## PROBLEM STATEMENT
Using the records below, find every line that includes "heading" and copy it.

Stored records

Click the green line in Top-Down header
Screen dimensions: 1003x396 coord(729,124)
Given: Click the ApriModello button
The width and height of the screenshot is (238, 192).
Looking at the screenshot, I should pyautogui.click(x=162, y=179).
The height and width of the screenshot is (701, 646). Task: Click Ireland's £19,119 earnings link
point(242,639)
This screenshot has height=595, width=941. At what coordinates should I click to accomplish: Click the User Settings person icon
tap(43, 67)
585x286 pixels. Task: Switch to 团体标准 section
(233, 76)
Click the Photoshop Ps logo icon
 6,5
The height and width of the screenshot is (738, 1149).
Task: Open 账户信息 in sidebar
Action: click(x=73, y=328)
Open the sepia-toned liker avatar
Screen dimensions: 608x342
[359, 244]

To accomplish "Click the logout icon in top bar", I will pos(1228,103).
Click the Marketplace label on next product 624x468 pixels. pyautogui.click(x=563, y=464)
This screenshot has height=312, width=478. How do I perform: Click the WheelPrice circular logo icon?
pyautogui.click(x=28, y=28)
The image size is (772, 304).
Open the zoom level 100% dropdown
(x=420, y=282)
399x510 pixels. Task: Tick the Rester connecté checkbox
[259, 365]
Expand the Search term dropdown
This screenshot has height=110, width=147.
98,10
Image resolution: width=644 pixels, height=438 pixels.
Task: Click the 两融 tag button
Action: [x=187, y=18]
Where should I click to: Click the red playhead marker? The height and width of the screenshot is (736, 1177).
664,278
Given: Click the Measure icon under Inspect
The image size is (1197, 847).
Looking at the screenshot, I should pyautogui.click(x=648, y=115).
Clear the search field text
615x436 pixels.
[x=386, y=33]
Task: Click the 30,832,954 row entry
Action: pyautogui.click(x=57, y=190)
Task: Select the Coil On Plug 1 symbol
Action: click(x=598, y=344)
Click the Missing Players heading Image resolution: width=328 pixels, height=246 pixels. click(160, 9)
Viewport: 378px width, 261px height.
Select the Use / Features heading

## WRITTEN ANSWER
Click the Missing Players heading Image resolution: width=328 pixels, height=246 pixels. click(160, 9)
Select the Use / Features heading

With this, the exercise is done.